Kuasa hukum Bazarsah langsung menyatakan niat untuk mengajukan banding ke Pengadilan Tinggi Militer I Medan. Sesuai prosedur, upaya banding harus diajukan dalam waktu tujuh hari setelah putusan dibacakan.
Prof. Febrian, pakar hukum dari Universitas Sriwijaya, menilai bahwa putusan tersebut “sangat tepat dan proporsional”. Menurutnya, tindakan Bazarsah telah menghapus nyawa penegak hukum yang tengah menjalankan tugas negara, sebuah pelanggaran yang tidak bisa ditoleransi. Pemecatan secara tidak hormat, kata Prof. Febrian, merupakan langkah wajib untuk menjaga integritas TNI di mata publik.
Kasus Kopda Bazarsah meninggalkan pelajaran pahit bagi dunia penegakan hukum di Indonesia. Ia menjadi pengingat bahwa senjata di tangan aparat negara adalah amanah yang harus dijaga dengan disiplin tinggi, bukan digunakan untuk melindungi aktivitas ilegal.

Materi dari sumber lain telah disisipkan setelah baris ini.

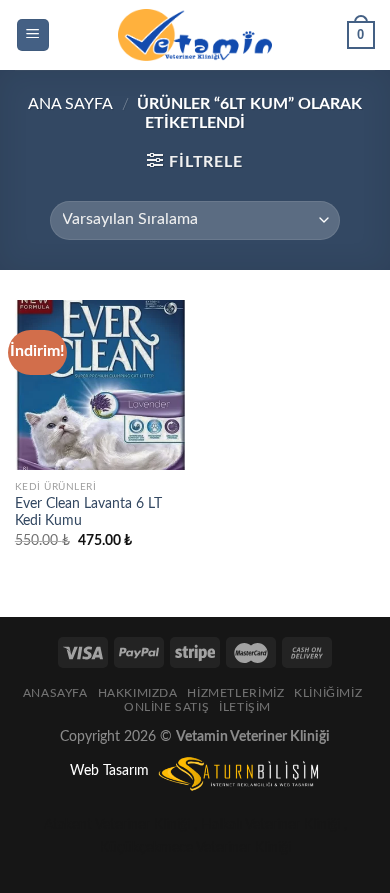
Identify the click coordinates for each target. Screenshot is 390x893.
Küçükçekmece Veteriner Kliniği (195, 847)
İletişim (245, 707)
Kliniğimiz (328, 693)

Vonis mati ini, meski menuai perdebatan di kalangan pegiat hak asasi manusia, juga menjadi simbol komitmen negara dalam menindak tegas pelanggaran berat, bahkan jika pelakunya adalah bagian dari institusi yang seharusnya menegakkan hukum. Tidak ada kebal hukum, tidak ada perlindungan khusus—hukum ditegakkan sama rata.